The output does not contain the list of members in the group. If an administrator wishes to confirm that the group was created with the correct members, see Listing group members.

Adding a worker to the group

(ncn-mw#) Add an additional worker node to the iscsi_worker group.

Note: Each command may only add a single worker.

cray hsm groups members create --id x3000c0s18b0n0 iscsi_worker

Example output:

[[results]]
URI = "/hsm/v2/groups/iscsi_worker/members/x3000c0s18b0n0"

Listing group members

(ncn-mw#) List the members of the iscsi_worker group.

cray hsm groups members list iscsi_worker

Example output:

ids = [ "x3000c0s5b0n0", "x3001c0s35b0n0", "x3000c0s18b0n0",]

Removing a worker from the group

(ncn-mw#) Remove a worker node from the iscsi_worker group.

Each command may only remove a single worker.

cray hsm groups members delete x3000c0s18b0n0 iscsi_worker

Example output:

code = 0
message = "deleted 1 entry"

Deleting the group

(ncn-mw#) Delete the iscsi_worker group.

cray hsm groups delete iscsi_worker

Example output:

code = 0
message = "deleted 1 entry"

Procedures

The procedures vary for enabling or disabling this feature, or modifying the set of worker nodes that are enabled as iSCSI targets.
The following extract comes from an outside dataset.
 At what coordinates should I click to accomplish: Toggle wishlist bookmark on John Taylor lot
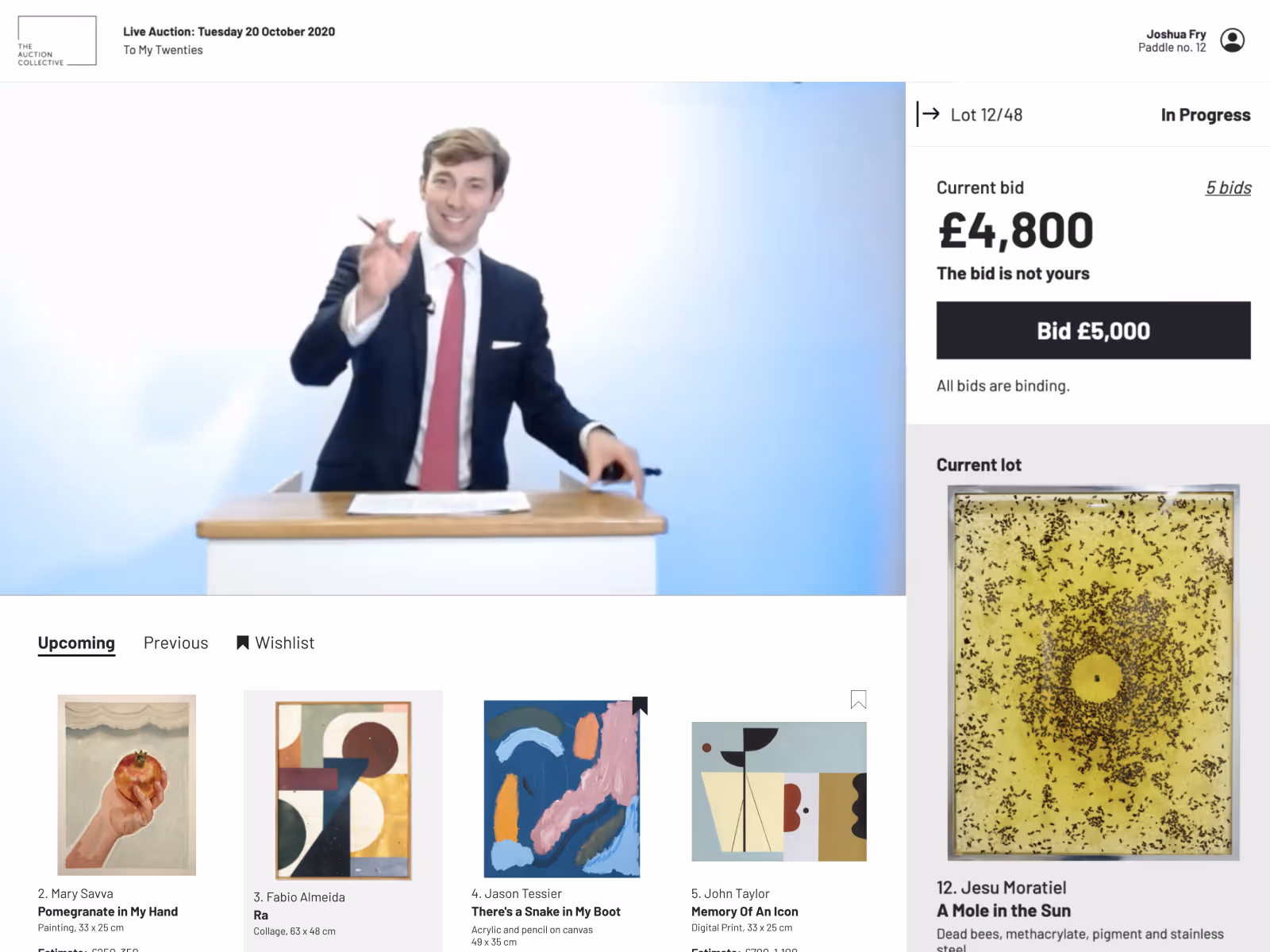coord(858,699)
It depends on whether this is being done during a fresh install of CSM, during an upgrade from CSM 1.6 to CSM 1.7, as part of adding or removing a worker NCN, or as a procedure on an operational CSM 1.7+ system.

CSM install

During a CSM install, if the administrator wants to enable this feature, they should create the iscsi_worker HSM group as part of the iSCSI SBPS configuration step in the Configure Administrative Access procedure.

The feature will take effect when Management Node Personalization runs on the NCNs, after SAT Bootprep has run.

If the group is not created at this time, and an administrator wishes to enable this feature post-install, additional manual steps are required. This is also true if an administrator creates the group during the install, but later wants to disable iSCSI on some of the workers where it had previously been enabled.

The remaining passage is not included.